Problem details
Work out how many lines in the listing below include the word "agent"; answer with the number alone.

Source information

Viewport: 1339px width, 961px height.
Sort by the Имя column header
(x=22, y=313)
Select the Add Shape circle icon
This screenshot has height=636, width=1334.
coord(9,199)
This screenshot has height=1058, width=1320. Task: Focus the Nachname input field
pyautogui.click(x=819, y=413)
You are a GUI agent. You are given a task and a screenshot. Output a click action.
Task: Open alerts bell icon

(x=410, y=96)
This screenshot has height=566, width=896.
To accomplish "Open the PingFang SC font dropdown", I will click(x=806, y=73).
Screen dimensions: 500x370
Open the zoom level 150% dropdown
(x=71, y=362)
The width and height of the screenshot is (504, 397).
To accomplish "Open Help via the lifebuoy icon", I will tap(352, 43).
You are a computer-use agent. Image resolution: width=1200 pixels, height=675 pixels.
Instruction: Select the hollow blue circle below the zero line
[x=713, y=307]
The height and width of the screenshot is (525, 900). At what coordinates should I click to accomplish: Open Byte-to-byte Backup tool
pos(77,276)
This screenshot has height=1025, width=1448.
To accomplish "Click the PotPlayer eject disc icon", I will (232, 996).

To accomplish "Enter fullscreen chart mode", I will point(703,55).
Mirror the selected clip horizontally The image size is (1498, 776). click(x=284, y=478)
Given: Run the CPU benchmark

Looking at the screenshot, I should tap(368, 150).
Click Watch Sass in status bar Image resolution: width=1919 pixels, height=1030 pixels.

Exercise response
2